To answer your question, do I see fresh data after refreshing, yes and no. This issue was opened relating to "caching in general" - not specifically to "refresh external table". If one reads data repeatedly using shorter intervals than SR's metadata cache and query cache timeouts (the longer of the two) then the data is NEVER updated. If one does not query the external catalog for an interval greater than the cache timeout from last query, then new data is surfaced. That said, my issue is not necessarily related to: refresh external table despite you continually insisting it is. I'm also not convinced that "REFRESH EXTERNAL TABLE" is the correct solution here anyway, as it requires "ALTER TABLE" privileges. Having those level privileges to ensure that fresh data is surfaced in a predictable way seems like the wrong solution. BTW Per the official SR docs, "refresh external table" relates to Hudi and Hive catalogs/tables. There is no indication this also applies to REST/Iceberg (although it may). Your PR will not fix my issue, despite you repeatedly insisting that it will.
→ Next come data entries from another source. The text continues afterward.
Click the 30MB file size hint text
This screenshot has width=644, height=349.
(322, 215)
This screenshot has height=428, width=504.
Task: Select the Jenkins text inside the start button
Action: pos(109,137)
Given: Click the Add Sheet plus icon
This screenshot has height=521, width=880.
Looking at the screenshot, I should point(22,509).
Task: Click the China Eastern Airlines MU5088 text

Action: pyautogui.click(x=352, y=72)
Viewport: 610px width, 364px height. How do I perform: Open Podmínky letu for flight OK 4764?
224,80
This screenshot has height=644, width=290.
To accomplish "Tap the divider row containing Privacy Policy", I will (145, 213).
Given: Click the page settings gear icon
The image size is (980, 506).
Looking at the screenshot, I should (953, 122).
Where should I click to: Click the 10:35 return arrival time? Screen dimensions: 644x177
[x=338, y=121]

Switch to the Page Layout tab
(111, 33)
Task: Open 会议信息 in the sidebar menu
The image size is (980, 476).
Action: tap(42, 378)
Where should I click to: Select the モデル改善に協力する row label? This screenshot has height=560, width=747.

In our use case, the iceberg data is being updated outside of SR. My contention is that one or more of the caches within SR is using LRU caching plus an eviction policy that relies on data expiring "after the LAST identical query". The caches should also implement a configurable timeout that evicts entries based on "absolute time from the FIRST identical query", otherwise data can remain perpetually stale.

My point about iceberg caching (i.e. outside of SR) is that they are using the same strategy (for REST at least) - i.e. an LRU cache that does not refresh unless identical queries are timed out (they also rely on expunging data based on time since last identical query, without taking time from first query into account). This will impact SR's view of the world, and may be a source of conflict, but again, that's a separate issue over at iceberg. For our application we have iceberg's own metadata/manifest caching turned "off" to prevent this. I haven't looked into glue catalog or any of the others to see their behavior, so I cannot comment on those.

Finally, without testing this (i.e. I'm speculating), the situation may be far worse than described above, because the SR metadata caching (i.e. on SR side) likely is not being updated for "any query" that resets the metadata cache eviction timer/timeout - after all, the SR's metadata cache only cares about metadata, which all queries rely on. I also haven't complicated this discussion by talking about cache eviction based on cache memory exhaustion - but clearly this will create yet another layer/level of non-determinism.

fuzing commented 1 week ago

I'm also wondering if someone like @ss892714028 might weigh in on this?